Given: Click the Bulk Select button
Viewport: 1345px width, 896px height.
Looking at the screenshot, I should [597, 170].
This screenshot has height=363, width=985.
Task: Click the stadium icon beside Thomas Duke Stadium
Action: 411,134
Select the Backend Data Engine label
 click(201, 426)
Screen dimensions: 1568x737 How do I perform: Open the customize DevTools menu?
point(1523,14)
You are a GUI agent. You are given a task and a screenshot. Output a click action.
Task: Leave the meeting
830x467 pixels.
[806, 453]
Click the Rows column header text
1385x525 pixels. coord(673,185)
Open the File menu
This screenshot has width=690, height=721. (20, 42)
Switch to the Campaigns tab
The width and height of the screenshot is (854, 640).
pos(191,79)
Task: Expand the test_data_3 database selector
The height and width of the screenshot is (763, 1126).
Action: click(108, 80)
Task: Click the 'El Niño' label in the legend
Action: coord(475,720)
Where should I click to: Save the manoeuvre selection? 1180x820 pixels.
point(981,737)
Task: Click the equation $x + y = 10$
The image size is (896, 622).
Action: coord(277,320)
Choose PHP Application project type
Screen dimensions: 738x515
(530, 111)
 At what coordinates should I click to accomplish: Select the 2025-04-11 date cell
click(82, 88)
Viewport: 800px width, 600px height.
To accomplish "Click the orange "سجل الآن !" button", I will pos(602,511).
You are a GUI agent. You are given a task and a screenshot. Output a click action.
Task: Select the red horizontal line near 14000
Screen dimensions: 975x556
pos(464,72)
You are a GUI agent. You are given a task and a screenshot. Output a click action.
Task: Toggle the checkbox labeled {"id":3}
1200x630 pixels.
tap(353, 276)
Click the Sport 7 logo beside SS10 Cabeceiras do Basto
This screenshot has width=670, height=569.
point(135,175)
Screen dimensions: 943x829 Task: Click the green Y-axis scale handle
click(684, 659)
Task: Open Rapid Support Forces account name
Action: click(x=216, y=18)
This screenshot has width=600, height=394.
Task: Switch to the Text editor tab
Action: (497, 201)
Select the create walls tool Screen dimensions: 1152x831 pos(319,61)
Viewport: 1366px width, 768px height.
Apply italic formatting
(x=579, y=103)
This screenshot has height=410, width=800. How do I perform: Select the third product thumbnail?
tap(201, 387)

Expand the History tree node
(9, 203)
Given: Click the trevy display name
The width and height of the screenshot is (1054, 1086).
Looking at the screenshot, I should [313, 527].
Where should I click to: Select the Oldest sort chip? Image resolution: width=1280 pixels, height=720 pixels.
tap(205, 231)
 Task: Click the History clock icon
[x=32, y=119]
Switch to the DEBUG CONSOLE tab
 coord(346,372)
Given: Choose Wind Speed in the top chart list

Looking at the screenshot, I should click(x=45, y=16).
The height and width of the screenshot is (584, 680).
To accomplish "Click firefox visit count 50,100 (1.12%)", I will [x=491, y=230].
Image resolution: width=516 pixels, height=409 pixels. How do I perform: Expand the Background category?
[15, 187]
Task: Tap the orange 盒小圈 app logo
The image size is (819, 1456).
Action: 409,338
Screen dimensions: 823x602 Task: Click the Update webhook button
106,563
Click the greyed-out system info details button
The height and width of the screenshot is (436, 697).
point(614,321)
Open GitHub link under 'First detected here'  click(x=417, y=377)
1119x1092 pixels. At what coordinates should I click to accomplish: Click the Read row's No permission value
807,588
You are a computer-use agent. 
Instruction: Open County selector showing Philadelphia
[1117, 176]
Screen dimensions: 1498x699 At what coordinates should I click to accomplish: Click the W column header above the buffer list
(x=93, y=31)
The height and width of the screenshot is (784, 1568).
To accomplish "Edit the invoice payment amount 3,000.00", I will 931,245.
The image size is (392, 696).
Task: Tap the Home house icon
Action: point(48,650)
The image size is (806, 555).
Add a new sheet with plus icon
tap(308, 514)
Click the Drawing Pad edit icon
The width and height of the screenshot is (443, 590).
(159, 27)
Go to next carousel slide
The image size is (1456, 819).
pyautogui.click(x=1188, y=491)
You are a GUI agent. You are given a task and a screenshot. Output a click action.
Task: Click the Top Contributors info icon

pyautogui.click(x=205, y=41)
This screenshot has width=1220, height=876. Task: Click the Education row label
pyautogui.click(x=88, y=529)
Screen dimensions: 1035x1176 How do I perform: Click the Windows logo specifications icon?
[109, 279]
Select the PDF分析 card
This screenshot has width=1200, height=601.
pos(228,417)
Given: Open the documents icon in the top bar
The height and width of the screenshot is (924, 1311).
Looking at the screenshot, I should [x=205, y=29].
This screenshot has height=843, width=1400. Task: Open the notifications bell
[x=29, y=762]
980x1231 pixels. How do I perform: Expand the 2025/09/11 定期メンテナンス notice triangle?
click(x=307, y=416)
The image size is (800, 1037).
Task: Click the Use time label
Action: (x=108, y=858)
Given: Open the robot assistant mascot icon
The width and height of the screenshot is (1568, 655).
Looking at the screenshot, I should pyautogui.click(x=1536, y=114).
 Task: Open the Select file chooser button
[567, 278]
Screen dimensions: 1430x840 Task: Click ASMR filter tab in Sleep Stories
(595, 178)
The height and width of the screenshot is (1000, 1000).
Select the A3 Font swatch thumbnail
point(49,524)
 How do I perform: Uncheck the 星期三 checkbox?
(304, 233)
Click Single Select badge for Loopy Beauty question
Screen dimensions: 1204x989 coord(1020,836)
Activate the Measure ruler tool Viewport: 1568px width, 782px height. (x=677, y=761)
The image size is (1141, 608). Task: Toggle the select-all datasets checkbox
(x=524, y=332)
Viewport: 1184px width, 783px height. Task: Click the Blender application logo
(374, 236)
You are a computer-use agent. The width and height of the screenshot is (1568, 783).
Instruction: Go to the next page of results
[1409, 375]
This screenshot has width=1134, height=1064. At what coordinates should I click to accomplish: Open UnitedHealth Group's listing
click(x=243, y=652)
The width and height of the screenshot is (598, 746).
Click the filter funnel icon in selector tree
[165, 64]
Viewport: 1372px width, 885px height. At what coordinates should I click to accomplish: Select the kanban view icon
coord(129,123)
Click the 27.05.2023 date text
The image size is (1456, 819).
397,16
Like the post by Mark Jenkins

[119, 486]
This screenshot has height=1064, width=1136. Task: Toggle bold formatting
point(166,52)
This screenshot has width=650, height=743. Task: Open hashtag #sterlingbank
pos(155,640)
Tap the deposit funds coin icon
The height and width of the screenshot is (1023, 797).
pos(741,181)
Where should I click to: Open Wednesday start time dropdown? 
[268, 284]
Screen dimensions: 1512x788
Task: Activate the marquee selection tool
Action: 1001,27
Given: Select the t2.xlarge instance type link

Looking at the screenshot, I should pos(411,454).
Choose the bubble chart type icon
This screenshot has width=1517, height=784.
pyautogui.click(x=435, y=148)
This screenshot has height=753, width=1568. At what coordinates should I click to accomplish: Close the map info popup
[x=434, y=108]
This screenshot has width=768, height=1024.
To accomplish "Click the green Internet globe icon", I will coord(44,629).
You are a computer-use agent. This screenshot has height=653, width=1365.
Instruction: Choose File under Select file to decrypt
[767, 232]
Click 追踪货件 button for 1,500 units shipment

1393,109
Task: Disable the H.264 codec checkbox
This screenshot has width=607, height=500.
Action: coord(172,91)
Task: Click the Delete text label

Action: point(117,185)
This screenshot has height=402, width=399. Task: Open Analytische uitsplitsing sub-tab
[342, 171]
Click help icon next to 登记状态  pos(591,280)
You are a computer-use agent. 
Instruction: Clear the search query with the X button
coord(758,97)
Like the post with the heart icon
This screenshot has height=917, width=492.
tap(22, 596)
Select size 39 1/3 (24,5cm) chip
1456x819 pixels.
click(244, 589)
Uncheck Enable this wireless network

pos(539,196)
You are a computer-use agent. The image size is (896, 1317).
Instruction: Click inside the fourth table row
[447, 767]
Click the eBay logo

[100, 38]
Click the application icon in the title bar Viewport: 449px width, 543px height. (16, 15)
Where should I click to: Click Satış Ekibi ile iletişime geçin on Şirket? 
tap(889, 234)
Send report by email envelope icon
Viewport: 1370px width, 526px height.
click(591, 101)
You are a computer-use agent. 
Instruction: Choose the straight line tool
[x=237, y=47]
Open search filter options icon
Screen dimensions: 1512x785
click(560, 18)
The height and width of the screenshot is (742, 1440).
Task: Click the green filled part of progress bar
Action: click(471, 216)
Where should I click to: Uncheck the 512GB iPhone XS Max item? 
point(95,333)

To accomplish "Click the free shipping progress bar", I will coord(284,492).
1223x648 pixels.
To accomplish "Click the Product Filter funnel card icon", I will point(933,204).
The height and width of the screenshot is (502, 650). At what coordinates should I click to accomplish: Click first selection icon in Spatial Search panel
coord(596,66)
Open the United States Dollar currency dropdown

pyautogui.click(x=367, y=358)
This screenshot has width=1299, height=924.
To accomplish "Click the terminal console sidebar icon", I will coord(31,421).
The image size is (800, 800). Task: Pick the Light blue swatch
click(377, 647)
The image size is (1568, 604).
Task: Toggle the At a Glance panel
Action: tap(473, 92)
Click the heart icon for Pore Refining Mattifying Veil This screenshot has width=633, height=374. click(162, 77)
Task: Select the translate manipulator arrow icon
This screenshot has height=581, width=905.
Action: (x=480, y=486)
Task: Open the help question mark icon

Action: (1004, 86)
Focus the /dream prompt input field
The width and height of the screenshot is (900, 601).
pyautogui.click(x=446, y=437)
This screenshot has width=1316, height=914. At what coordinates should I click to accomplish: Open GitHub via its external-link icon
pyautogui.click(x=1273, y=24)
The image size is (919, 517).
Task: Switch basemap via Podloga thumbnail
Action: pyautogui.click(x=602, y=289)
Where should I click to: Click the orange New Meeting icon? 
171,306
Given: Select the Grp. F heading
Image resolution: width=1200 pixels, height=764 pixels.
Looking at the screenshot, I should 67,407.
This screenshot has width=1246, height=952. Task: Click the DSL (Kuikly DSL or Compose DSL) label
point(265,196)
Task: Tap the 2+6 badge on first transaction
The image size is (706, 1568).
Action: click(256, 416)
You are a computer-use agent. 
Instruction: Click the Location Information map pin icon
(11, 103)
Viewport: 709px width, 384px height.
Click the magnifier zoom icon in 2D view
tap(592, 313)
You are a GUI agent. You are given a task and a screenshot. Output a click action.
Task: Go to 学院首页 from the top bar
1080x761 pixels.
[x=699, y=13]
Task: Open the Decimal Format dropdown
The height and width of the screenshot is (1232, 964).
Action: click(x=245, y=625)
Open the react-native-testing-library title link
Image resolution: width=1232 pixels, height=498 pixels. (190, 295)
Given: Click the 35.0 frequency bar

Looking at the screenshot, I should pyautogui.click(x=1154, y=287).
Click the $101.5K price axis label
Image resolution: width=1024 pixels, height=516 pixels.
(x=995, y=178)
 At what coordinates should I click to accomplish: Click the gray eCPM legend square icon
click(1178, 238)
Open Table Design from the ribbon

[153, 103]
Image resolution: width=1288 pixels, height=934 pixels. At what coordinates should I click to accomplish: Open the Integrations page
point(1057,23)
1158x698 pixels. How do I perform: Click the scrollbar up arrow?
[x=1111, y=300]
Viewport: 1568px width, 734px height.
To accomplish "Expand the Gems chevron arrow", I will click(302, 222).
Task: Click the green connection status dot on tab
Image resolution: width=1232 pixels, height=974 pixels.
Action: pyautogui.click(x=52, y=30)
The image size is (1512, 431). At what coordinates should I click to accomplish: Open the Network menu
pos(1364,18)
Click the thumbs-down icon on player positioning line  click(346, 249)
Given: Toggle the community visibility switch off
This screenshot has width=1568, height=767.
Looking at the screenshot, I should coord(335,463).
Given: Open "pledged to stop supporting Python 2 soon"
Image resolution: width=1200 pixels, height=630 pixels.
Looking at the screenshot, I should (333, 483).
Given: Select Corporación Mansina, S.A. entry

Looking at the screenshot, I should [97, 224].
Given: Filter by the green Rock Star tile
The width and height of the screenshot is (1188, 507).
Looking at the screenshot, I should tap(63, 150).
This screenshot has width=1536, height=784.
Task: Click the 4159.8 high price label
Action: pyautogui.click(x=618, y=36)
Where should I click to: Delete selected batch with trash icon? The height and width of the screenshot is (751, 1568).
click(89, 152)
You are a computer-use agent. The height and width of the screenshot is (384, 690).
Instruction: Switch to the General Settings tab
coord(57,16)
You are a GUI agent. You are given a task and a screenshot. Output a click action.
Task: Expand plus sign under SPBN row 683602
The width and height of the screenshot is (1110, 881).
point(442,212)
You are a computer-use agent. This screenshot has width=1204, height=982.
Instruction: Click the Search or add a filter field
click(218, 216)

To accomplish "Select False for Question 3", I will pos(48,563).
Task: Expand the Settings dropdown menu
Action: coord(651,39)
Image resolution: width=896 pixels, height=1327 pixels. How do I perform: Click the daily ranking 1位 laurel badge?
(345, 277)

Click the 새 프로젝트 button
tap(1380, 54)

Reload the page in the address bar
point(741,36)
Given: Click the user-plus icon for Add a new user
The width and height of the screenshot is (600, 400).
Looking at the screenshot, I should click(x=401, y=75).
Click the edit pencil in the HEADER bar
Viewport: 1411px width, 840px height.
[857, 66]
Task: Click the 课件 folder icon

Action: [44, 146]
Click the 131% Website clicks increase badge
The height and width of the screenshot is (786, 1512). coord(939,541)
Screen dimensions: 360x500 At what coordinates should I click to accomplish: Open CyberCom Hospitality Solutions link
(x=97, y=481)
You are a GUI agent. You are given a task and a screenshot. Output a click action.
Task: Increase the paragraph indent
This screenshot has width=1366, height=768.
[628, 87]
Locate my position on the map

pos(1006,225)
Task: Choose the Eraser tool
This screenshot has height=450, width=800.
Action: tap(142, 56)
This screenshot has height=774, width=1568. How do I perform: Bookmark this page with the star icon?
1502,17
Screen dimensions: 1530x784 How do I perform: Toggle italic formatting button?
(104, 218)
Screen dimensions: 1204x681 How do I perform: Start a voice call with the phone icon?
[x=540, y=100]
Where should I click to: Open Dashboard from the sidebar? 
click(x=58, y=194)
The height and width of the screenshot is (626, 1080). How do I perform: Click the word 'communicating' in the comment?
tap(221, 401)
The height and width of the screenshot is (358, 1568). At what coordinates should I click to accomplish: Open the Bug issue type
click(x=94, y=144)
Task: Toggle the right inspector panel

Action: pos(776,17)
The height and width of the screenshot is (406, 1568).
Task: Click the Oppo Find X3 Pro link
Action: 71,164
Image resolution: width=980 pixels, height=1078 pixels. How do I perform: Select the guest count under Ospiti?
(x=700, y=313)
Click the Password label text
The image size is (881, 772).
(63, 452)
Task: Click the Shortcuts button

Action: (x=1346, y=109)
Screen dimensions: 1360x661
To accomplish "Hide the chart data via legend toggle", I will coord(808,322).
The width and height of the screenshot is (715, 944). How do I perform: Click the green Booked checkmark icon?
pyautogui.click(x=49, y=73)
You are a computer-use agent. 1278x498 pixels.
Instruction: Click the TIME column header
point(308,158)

- _Do this_:
Recast the items from the line containing "The image size is (1141, 608)." down to the line containing "[x=434, y=108]", both included, as a JSON list of strings with one string per line and blank lines omitted.

- _Task output_:
[
  "The image size is (1141, 608). Task: Toggle the select-all datasets checkbox",
  "(x=524, y=332)",
  "Viewport: 1184px width, 783px height. Task: Click the Blender application logo",
  "(374, 236)",
  "You are a computer-use agent. The width and height of the screenshot is (1568, 783).",
  "Instruction: Go to the next page of results",
  "[1409, 375]",
  "This screenshot has width=1134, height=1064. At what coordinates should I click to accomplish: Open UnitedHealth Group's listing",
  "click(x=243, y=652)",
  "The width and height of the screenshot is (598, 746).",
  "Click the filter funnel icon in selector tree",
  "[165, 64]",
  "Viewport: 1372px width, 885px height. At what coordinates should I click to accomplish: Select the kanban view icon",
  "coord(129,123)",
  "Click the 27.05.2023 date text",
  "The image size is (1456, 819).",
  "397,16",
  "Like the post by Mark Jenkins",
  "[119, 486]",
  "This screenshot has height=1064, width=1136. Task: Toggle bold formatting",
  "point(166,52)",
  "This screenshot has width=650, height=743. Task: Open hashtag #sterlingbank",
  "pos(155,640)",
  "Tap the deposit funds coin icon",
  "The height and width of the screenshot is (1023, 797).",
  "pos(741,181)",
  "Where should I click to: Open Wednesday start time dropdown? ",
  "[268, 284]",
  "Screen dimensions: 1512x788",
  "Task: Activate the marquee selection tool",
  "Action: 1001,27",
  "Given: Select the t2.xlarge instance type link",
  "Looking at the screenshot, I should pos(411,454).",
  "Choose the bubble chart type icon",
  "This screenshot has width=1517, height=784.",
  "pyautogui.click(x=435, y=148)",
  "This screenshot has height=753, width=1568. At what coordinates should I click to accomplish: Close the map info popup",
  "[x=434, y=108]"
]